An hour or two searching available sources on FamilySearch and Find My Past failed to deliver a William I could wholeheartedly believe in. But I did have three or four possibles and one against whom I scribbled “best” on my notepad. There were several Williams that were on the FamilySearch Tree already but none were immediately convincing.

A little more cross-pollinating available online data brought me to an affirmation of “Best William” being the fellow buried by Church Walk, and I have added the headstone picture as a memory on FST.

Some scraps of mystery adhere to him nonetheless. Who was his first wife? He was 43 years old when he married Ann FENWICK and the Cloughton Church marriage register notes his widower status.

Somewhat related – how did a farmer from the Whitby area meet a farmer’s daughter born just outside Hull, over 60 miles away? You will find the answer in a ‘blue hint’ on FST. While William journeyed south, Robert FENWICK moved north to the Scarborough area enabling the connection that brought Elizabeth Ann into the world to be made.

Perhaps more mysterious than William is Elizabeth Ann’s husband, Henry DUFFILL. I have been unable to find a trace of him after this brief entry in The Scarborough Mercury of 10 October 1874.

On the 6th inst., at Murray-street Chapel, Filey, by the Rev. Stephen Cox, Mr. Henry Duffill, of Farnhill, near Leeds, to Miss Elizabeth Ann Pearson, of Filey.

Find William on FST here.

A Fishing Family

A younger sister of Rachel EDMOND (yesterday’s post) married fisherman Charles PEARSON in 1873. Mary Ann had five children with him before he died at the age of just 32. His early death didn’t make the news in any of the newspapers I am able to access, so I am assuming he died from ‘natural causes’. I added his headstone as a memory to FamilySearch Tree this morning.


Also remembered are their son Robert, who died in Hull aged 25, and daughter Mary Ann who lived for only five months.

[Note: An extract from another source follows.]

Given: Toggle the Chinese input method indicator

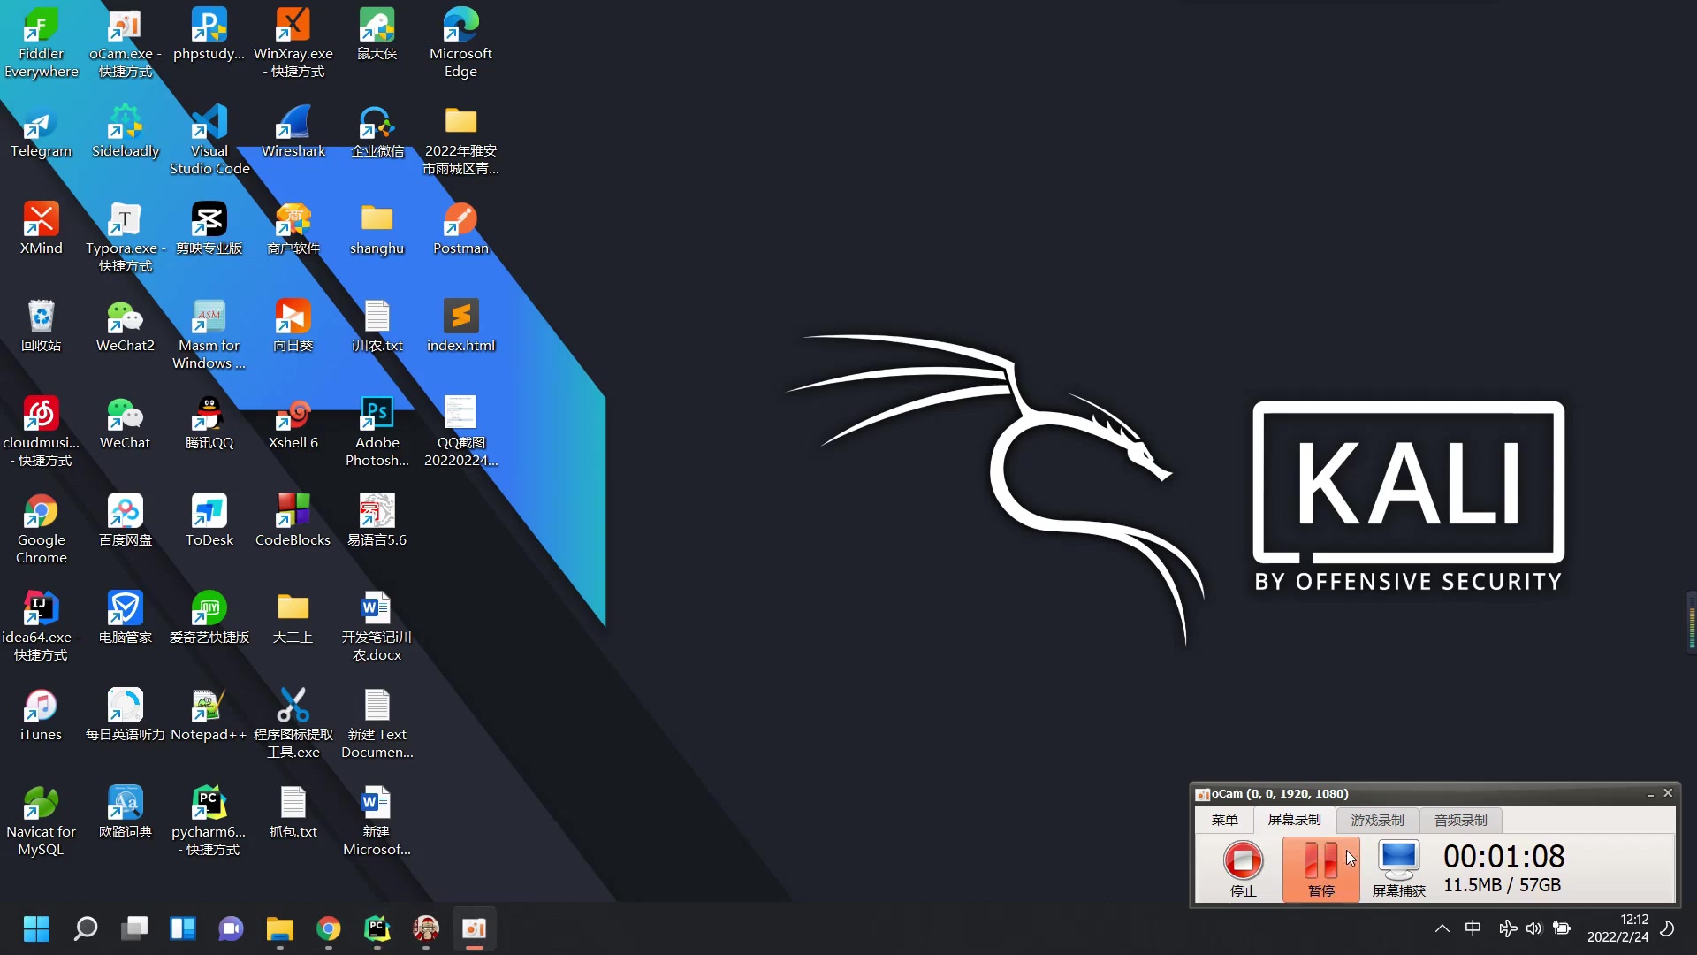Looking at the screenshot, I should coord(1473,928).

Their youngest child, George, was only fifteen months old when his father died but he became a fisherman too. He married Milcah HOPE in 1901 and they had nine children. The parents’ grave in St Oswald’s was bounded by a kerb, so I didn’t have a photograph of it. Kerbs are not photogenic and are readily overwhelmed by grass and accumulations of soil. But on a whim this afternoon I went to see the plot and found the kerb had been restored and a headstone erected. The stone remembers all the children, as well as the parents.


I created an ID for George on FST this morning and will marry him to Milcah before I post this. She was baptised in Millington on 16 February 1879 and took her mother’s name. Jane HOPE married John William DYKES before that year was out, connecting Milcah to an extensive pedigree.

‘Trio’ Again

A year ago I wrote about the loss of six Filey fishermen from the yawl Trio, off Spurn Point. I said that the only man not remembered in the churchyard was also absent from the FamilySearch Tree. He was there, but masquerading as the son of William and Ann TAIT.

Ann had given birth to her first child in 1834 and her ninth, and last, twenty years later, when she was aged about 44. It was possibly a misunderstanding that caused the enumerator in 1871 to add Robert to her roster, though she would have then been about 54 at the time of his birth.

Robert was the illegitimate son of William and Ann’s eldest daughter, Rachel, but only a few weeks after he was baptised she married Charles VEARY. Whether or not he was the boy’s biological father, Charles accepted him as his own.

Charles and Rachel seem to have had just one child in marriage, John William.

I think I have set the records straight on FST, though there is more information to add. Find the unfortunate Robert here. If you go to the pedigree you will see that Charles is a WILLIS. He seems to have adopted this surname shortly after he married. The GRO Index gives his “bachelor name” as Charles Willas VEARY. Filey Genealogy & Connections shows him to be the illegitimate son of Susannah VAREY. His sister, Sarah (Varey) WILLIS married Filey fisherman and boat owner William HUNTER. They had eleven children together and the name Varey (usually in parentheses) is occasionally met on the community tree. I have no idea who the original “Willis” may have been.